= Beginning of Section =

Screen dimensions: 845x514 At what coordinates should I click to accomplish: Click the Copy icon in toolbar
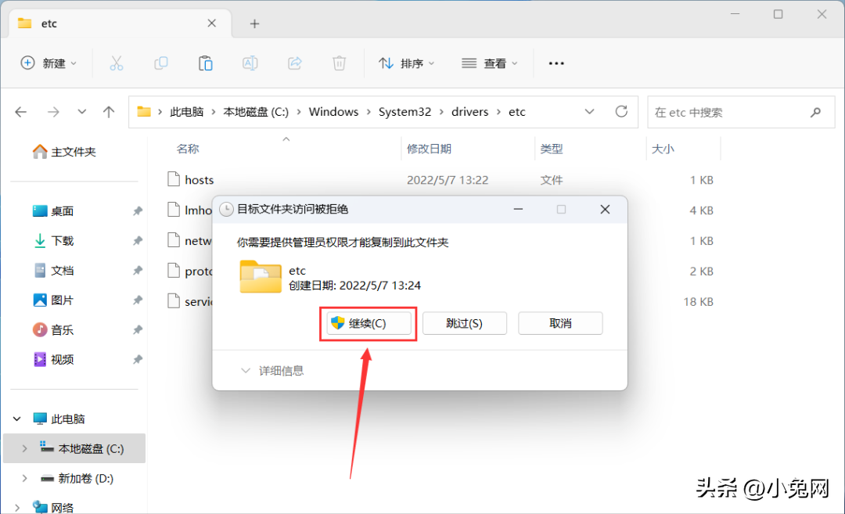[161, 63]
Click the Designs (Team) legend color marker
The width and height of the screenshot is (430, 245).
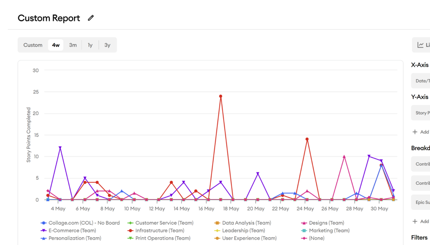[304, 223]
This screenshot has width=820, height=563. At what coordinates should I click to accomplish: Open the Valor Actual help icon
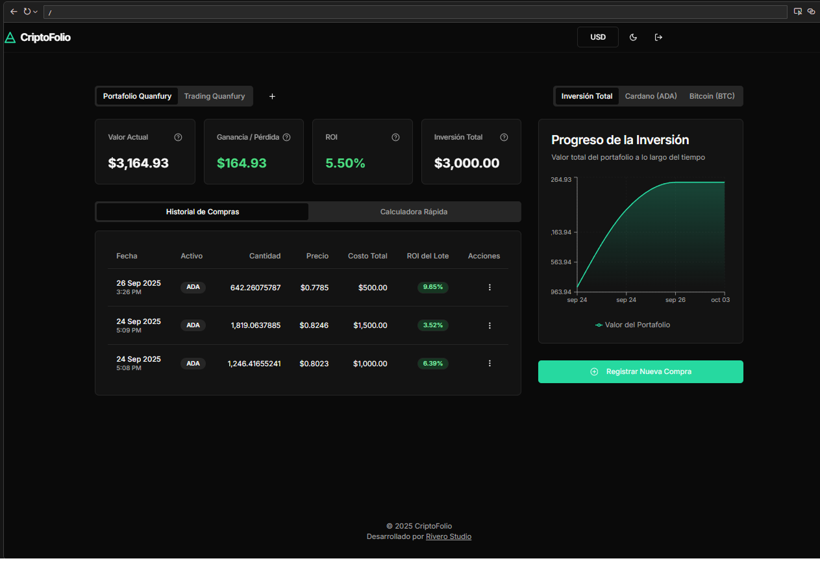pos(178,138)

= End of Section =

About this exercise: In the records above, find the line that contains "This screenshot has" and retype it and all lines after it exactly, leaving out any pictures.

Answer below:
This screenshot has width=820, height=563. At what coordinates should I click to accomplish: Open the Valor Actual help icon
pos(178,138)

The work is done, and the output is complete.